物語がうまく書けなくて、つらくて嫌なこともあるけど、足立もついているし、なんとか乗り越えていけそうだと、変な自信もつくようになった。
「そうかな。俺もようやく、強い人になれたのかも」
「まぁ、絹豆腐が木綿豆腐くらいにはなったかもね」
やっぱりグサグサとものを言われてしゅんとなるが、由井さんはケラケラと愉快そうに笑っている。
「頑張んなよ。私も今、頑張って新しい衣装作ってるんだ。またアップするから、良かったら見てよ」
「うん、見る! 頑張ってね」
微笑みあったあと、長い髪を翻し教室へ戻る由井さんに背を向けて、自分もクラスへ戻った。
雄飛が、俺の席に座っている。
「会えた?」
「うん。
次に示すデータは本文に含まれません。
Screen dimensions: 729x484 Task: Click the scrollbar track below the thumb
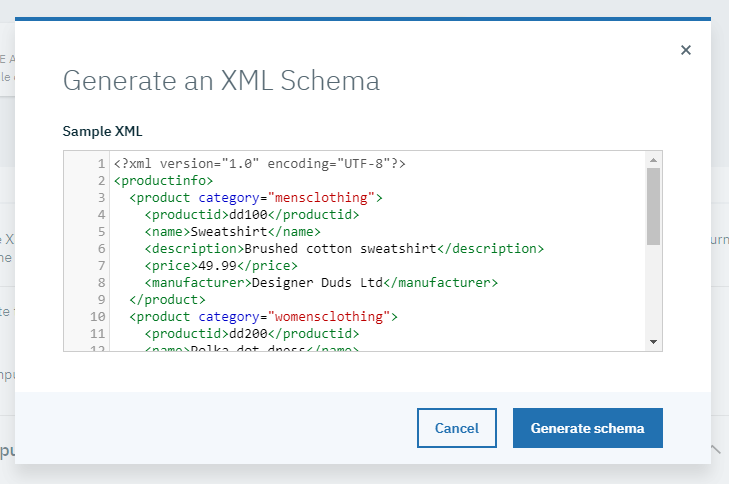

そんなこと言うために来たのって、笑われた」
「ふぅん」
雄飛には、由井さんのことを話してある。
俺を応援してくれる人はもう仲間みたいなもんだと、面識がない由井さんを良く思っているみたいだ。
雄飛も夏につらいことがあったけど、あれから部内でどう行動すべきか、たくさん考えた。
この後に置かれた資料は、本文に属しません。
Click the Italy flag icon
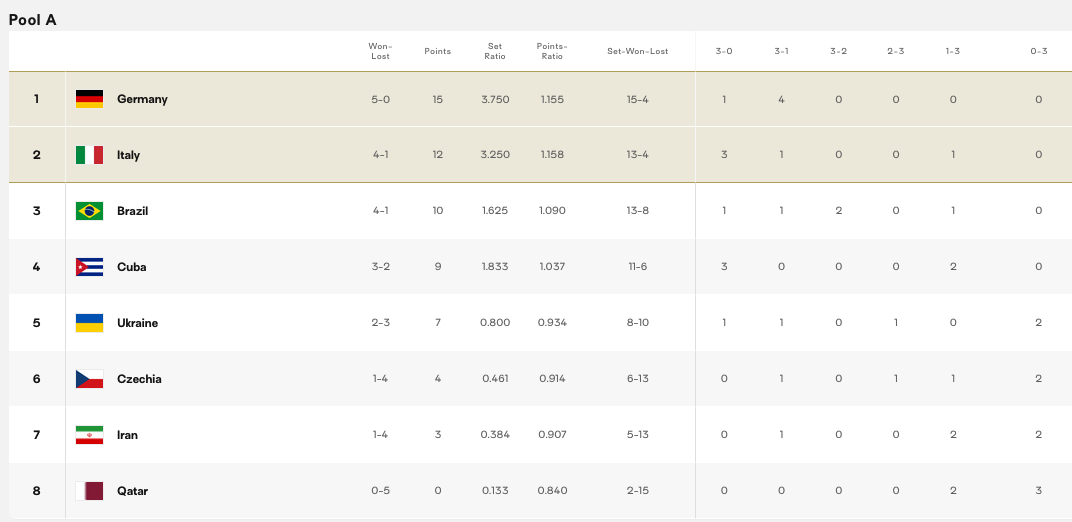(89, 155)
部長になった今は、副部長やマネージャーの助けを借りて、うまくやれているとのこと。
素直に『自分1人では無理だから、助けてほしい』と胸の内を明かすと、心底驚かれたらしい。
2年のリーダーを任されていた時から、他人に干渉されるのは嫌な人なのかと思い、あえて関わらずにいたのだと。
雄飛1人に責任を負わせてしまったことも謝られて、無理な時は遠慮せず助け合うことを約束したのだそうだ。
「最近は、捗ってんのか? 書くの」
「うん。どんどんアイデアが湧いてきて追いつかないくらい。春休みには沢山書くよ」
「足立とも、上手くいってるみたいだしな」
「え……」
急な指摘に、羞恥でいっぱいになる。
2人で振り向くと、数名の輪の中に混じっていた足立と目が合う。
何かを察したようにニコッとしてから、足立は視線を外した。
一見クールでとても紳士的なのに、実は俺が大好きで、しかもお尻を叩くのが性癖だなんて、この世界で俺しか知らない。
「ていうか春休み明けたらもう、3年かー。早いなぁ」
「うん。あっという間だったね」
「3年になっても、クラス一緒だといいな」
それは史緒と自分が、という意味か、それとも足立と俺のことを言ったのか。
今の雄飛だったら、後者のような気がした。
もうハグやキスはなくなったけど、俺は雄飛を尊敬しているし、大好きだ。
色々とあったけど、雄飛にもたくさん幸せになって欲しいと願う。
「うん。一緒がいいな」
俺もあえて、そういう言い方をして笑う。
雄飛も、陽だまりの教室で鷹揚に頷いた。